Twenty-five years after it was set up as the country opened its economy inviting larger foreign investments, the Union Cabinet on Wednesday abolished the Foreign Investment Promotion Board (FIPB) as it had outlived its utility. The government, which first mooted the proposal to abolish this body in this year’s Budget, said on Wednesday that in the last three years 91-95% of foreign investments came under the automatic route.
Briefing reporters, finance minister Arun Jaitley said that there are now only 11 sectors where foreign investments require prior government approval. He said that with the abolition of the FIPB, foreign investments in these 11 sectors would be handled by the respective administrative ministries in consultation with the department of industrial policy & promotion (DIPP), ministry of commerce, which will also issue the standard operating procedure (SOP) for processing of applications and decision of the government under the extant FDI policy.
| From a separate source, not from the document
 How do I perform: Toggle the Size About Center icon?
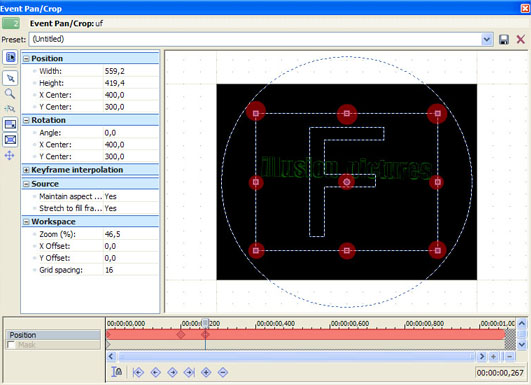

Jaitley said that proposals in sensitive sectors would require the home ministry’s approval. On the proposals pending with FIPB, he said they will go back to the ministries concerned.
There could also be a provision for quarterly review of pending proposals by the economic affairs secretary and annual review by the finance minister. The FDI proposals above Rs 5,000 crore would continue to be cleared by the Cabinet Committee on Economic Affairs.
Analysts said the proposals of Amazon, Big Basket and Grofers, entailing a total investment of $695 million in the marketing of locally-produced food products, could be among the first to be handled under the new scheme of things.
India’s total FDI inflows, including in equity, touched a record $60.08 billion in the last fiscal.
Devraj Singh, executive director, tax & regulatory services at EY, said, “It will help in ease of processing of foreign investment approval request. Earlier proposals were considered by FIPB in consultation with multiple ministries including the line ministry which were time consuming process.” However, with the new arrangement that only administrative ministry will consider the foreign investment proposal, it will reduce the approval processing time, he said.
FIPB was an inter-ministerial body housed in the finance ministry under the department of economic affairs. It comprised secretaries of various ministries who made recommendations on foreign investment applications.
FIPB was first constituted under the Prime Minister’s Office following economic liberalisation in the early 1990s.